● **Assigned task**:
Scan the entries below for the word "will" and copy every line where it turns up.

(Source records)

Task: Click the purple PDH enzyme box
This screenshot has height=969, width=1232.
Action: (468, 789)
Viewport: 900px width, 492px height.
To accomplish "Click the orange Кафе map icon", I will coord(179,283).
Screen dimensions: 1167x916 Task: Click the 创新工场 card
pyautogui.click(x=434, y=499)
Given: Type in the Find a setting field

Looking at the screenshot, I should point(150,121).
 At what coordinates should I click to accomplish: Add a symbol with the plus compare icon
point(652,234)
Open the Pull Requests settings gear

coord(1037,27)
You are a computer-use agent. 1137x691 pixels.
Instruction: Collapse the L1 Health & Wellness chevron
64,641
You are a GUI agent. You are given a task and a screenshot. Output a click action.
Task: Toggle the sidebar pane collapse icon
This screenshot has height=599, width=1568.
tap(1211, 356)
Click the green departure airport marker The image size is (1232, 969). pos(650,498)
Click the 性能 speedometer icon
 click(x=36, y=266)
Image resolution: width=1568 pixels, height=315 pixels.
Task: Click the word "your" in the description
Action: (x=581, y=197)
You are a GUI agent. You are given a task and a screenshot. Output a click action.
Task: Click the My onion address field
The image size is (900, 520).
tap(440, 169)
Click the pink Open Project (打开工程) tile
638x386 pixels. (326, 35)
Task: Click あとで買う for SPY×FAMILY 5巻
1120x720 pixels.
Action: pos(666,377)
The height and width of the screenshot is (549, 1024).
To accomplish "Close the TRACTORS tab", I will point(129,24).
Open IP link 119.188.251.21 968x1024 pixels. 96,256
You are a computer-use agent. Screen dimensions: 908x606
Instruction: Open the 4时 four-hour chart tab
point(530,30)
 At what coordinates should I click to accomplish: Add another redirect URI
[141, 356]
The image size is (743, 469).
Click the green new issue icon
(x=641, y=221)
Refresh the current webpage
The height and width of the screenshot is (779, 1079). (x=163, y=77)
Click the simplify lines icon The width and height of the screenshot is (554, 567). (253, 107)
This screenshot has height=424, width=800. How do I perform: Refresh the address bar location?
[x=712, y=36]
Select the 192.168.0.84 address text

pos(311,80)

● **Your solution**:
To accomplish "Click the orange Кафе map icon", I will coord(179,283).
To accomplish "Close the TRACTORS tab", I will point(129,24).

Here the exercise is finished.